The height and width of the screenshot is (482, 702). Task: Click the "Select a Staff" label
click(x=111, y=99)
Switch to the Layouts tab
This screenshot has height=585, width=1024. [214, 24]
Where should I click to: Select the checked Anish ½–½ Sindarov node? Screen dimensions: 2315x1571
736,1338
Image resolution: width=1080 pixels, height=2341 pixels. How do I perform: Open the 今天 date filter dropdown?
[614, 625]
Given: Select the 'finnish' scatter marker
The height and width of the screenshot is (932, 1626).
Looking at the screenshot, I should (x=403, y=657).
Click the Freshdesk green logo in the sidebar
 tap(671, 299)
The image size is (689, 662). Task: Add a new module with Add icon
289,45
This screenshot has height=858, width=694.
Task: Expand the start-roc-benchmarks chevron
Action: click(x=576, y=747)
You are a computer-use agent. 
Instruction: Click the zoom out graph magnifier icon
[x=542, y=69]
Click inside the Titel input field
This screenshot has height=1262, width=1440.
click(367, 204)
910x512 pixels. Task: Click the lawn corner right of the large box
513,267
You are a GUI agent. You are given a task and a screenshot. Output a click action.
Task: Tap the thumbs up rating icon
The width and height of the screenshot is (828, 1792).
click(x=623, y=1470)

» **GOAL**
Rewrite the rows above, replacing each occurrence of "icon" with "button" and leaving everything else unchanged.

» **FULL RESPONSE**
The height and width of the screenshot is (482, 702). Task: Click the "Select a Staff" label
click(x=111, y=99)
Switch to the Layouts tab
This screenshot has height=585, width=1024. [214, 24]
Where should I click to: Select the checked Anish ½–½ Sindarov node? Screen dimensions: 2315x1571
736,1338
Image resolution: width=1080 pixels, height=2341 pixels. How do I perform: Open the 今天 date filter dropdown?
[614, 625]
Given: Select the 'finnish' scatter marker
The height and width of the screenshot is (932, 1626).
Looking at the screenshot, I should (x=403, y=657).
Click the Freshdesk green logo in the sidebar
 tap(671, 299)
The image size is (689, 662). Task: Add a new module with Add button
289,45
This screenshot has height=858, width=694.
Task: Expand the start-roc-benchmarks chevron
Action: click(x=576, y=747)
You are a computer-use agent. 
Instruction: Click the zoom out graph magnifier button
[x=542, y=69]
Click inside the Titel input field
This screenshot has height=1262, width=1440.
click(367, 204)
910x512 pixels. Task: Click the lawn corner right of the large box
513,267
You are a GUI agent. You are given a task and a screenshot. Output a click action.
Task: Tap the thumbs up rating button
The width and height of the screenshot is (828, 1792).
click(x=623, y=1470)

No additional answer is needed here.